• [REQUIREMENT]: Gather every line from the rows below that contains the word "This".
● ● ● ●
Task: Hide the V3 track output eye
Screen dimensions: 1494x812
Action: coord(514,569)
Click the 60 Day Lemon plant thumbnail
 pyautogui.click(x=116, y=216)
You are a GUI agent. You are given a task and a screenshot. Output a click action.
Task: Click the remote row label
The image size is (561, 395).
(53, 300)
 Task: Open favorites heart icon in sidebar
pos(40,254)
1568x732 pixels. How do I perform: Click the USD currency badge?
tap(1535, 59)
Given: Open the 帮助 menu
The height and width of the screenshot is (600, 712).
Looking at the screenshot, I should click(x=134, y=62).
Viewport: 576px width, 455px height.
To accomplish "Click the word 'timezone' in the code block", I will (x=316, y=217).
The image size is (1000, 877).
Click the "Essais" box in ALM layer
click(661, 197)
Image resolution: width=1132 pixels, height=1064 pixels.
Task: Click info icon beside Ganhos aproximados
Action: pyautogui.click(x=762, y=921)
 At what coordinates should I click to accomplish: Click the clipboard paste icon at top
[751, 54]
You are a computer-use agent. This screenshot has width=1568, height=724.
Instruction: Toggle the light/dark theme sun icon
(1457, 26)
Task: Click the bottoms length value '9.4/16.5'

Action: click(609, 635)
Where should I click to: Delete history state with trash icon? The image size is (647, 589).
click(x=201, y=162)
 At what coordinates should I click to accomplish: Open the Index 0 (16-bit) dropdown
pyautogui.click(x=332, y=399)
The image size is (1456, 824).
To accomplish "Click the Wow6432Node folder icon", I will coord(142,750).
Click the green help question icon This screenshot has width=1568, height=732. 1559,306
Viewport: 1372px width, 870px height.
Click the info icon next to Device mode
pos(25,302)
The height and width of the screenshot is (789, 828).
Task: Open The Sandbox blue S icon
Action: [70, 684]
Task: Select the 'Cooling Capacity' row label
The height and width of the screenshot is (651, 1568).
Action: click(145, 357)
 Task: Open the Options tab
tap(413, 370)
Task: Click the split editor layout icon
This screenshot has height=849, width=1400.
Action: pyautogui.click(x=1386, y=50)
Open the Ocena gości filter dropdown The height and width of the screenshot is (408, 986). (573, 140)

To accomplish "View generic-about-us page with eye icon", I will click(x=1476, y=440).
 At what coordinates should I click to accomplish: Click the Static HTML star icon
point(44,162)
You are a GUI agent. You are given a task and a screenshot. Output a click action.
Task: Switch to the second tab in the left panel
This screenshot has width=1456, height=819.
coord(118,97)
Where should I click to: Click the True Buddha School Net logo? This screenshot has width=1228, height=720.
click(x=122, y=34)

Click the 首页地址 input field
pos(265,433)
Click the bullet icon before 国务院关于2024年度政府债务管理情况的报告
● ● ● ●
• [ANSWER TO THE TASK]:
You are a computer-use agent. This screenshot has width=1568, height=724.
Click the green help question icon This screenshot has width=1568, height=732. 1559,306
This screenshot has height=849, width=1400.
This screenshot has width=1456, height=819.
Where should I click to: Click the True Buddha School Net logo? This screenshot has width=1228, height=720.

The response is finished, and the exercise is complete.